### ABOUT THIS EXERCISE
What is wanted is the line holding "This screenshot has width=1344, height=896." and every later line through the end of the entries, set down exactly.

[Stored items]
%%

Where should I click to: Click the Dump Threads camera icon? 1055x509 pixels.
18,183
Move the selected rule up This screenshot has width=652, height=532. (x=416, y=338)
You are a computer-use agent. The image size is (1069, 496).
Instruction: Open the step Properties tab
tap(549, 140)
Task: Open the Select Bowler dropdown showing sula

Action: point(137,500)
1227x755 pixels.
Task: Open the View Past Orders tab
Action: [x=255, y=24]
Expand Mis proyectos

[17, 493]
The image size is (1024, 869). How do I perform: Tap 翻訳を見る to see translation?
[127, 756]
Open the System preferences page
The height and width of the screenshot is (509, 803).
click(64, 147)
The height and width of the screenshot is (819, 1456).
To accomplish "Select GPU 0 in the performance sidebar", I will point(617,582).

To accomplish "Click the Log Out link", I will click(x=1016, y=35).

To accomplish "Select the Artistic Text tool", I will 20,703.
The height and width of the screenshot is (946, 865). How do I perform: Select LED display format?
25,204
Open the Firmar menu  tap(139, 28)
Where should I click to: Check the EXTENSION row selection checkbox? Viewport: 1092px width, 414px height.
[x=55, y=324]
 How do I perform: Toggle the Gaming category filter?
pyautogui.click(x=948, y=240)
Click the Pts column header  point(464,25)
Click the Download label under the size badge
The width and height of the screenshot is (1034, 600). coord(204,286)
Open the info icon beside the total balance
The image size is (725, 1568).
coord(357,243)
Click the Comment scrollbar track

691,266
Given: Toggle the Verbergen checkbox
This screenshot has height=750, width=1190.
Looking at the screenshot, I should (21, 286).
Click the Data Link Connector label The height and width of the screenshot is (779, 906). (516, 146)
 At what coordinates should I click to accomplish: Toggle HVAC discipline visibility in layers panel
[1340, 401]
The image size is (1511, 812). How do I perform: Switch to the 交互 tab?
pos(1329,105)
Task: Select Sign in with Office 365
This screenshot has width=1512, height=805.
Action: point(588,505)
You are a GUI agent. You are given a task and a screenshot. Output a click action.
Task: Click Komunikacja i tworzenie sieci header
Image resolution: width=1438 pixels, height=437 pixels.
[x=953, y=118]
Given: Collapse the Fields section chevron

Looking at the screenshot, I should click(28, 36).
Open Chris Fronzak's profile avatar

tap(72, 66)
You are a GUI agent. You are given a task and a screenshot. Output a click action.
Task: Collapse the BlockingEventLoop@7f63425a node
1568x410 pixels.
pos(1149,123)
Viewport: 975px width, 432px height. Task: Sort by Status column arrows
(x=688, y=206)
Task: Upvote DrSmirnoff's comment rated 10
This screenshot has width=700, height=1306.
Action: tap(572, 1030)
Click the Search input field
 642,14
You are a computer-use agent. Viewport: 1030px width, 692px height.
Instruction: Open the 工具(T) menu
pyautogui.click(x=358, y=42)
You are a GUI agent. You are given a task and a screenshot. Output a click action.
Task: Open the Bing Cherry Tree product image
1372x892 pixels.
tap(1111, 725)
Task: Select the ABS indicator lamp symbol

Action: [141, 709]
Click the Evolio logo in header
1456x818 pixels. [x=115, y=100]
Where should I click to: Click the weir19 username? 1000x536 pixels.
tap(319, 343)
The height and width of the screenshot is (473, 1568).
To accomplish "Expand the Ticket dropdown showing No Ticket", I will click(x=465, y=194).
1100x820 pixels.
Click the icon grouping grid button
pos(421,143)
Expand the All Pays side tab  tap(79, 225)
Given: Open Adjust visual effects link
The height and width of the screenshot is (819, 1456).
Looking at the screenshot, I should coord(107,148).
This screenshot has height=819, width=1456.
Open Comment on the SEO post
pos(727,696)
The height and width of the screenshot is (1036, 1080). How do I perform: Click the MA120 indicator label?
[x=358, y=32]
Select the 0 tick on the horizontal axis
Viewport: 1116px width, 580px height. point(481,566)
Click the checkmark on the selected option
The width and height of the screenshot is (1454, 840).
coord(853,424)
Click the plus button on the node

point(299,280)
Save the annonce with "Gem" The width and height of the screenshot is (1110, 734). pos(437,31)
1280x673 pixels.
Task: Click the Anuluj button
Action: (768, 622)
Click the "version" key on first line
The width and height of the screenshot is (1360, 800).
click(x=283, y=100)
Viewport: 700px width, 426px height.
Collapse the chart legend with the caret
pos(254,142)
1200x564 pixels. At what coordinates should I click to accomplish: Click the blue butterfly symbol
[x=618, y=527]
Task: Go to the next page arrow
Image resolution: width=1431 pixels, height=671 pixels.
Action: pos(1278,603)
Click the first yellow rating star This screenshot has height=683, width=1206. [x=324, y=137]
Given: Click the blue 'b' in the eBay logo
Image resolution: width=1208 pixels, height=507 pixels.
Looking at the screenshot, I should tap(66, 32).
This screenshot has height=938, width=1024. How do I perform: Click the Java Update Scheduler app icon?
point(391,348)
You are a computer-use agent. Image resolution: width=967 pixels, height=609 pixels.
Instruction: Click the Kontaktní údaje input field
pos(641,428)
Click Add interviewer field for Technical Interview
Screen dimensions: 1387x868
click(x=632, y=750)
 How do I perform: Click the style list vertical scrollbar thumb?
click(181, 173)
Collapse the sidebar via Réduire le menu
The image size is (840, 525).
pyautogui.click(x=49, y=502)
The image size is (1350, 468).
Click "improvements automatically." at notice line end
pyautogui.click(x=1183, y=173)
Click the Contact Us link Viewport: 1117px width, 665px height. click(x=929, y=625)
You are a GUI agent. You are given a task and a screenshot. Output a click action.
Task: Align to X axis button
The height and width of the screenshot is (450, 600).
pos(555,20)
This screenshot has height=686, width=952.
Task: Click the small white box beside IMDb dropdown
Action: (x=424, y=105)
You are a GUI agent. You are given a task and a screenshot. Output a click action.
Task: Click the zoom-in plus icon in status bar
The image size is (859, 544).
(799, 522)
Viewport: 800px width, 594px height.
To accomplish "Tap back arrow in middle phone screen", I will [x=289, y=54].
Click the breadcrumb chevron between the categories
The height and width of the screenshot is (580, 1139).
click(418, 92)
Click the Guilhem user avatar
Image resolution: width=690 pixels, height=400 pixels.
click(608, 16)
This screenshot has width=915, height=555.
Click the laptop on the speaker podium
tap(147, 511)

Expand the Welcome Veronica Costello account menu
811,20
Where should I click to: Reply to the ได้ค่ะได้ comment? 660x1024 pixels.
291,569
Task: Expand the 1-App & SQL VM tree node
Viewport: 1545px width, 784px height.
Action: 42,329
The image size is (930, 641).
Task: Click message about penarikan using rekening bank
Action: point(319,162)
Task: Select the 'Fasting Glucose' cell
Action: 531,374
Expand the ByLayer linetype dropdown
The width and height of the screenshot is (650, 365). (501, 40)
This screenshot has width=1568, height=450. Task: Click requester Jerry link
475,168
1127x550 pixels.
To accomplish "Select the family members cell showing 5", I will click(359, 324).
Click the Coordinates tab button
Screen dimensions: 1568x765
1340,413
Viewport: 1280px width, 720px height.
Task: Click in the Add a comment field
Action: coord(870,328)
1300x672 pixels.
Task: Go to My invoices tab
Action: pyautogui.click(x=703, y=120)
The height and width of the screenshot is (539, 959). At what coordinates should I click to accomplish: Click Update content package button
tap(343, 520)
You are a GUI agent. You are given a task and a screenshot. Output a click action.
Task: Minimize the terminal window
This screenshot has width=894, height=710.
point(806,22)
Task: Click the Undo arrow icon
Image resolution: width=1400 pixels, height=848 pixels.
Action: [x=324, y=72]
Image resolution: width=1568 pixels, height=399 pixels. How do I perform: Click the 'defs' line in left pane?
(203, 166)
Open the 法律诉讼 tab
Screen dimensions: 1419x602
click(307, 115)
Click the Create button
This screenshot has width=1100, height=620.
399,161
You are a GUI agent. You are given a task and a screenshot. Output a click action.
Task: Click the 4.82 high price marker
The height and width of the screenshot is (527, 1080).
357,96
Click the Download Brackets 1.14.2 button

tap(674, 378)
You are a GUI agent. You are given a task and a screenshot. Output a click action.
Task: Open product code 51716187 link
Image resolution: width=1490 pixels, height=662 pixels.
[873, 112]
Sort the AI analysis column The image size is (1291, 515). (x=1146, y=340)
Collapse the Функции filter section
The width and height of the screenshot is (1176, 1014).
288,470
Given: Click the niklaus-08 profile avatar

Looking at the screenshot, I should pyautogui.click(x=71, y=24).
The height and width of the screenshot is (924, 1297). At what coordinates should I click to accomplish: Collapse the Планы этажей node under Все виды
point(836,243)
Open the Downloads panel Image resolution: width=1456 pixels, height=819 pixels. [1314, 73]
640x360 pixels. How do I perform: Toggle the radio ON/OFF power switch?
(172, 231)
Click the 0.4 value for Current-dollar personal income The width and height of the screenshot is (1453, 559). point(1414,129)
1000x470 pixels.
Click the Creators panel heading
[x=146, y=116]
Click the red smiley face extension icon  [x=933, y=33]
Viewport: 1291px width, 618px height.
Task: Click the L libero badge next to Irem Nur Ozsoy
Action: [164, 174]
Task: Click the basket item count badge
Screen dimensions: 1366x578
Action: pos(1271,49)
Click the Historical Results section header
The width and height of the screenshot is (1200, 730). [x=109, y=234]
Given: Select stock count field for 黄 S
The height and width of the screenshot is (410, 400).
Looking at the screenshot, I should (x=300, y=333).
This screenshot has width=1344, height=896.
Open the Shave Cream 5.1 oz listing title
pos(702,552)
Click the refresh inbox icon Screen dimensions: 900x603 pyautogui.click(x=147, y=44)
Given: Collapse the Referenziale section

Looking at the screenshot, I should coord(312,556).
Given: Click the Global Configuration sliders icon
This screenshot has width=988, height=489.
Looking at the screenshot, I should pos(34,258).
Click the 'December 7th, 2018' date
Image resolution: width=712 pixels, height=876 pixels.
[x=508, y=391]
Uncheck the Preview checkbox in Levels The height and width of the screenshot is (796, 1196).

%%

### SOLUTION FOR THIS PROBLEM
This screenshot has width=1344, height=896.
Open the Shave Cream 5.1 oz listing title
pos(702,552)
Click the refresh inbox icon Screen dimensions: 900x603 pyautogui.click(x=147, y=44)
Given: Collapse the Referenziale section

Looking at the screenshot, I should coord(312,556).
Given: Click the Global Configuration sliders icon
This screenshot has width=988, height=489.
Looking at the screenshot, I should pos(34,258).
Click the 'December 7th, 2018' date
Image resolution: width=712 pixels, height=876 pixels.
[x=508, y=391]
Uncheck the Preview checkbox in Levels The height and width of the screenshot is (796, 1196).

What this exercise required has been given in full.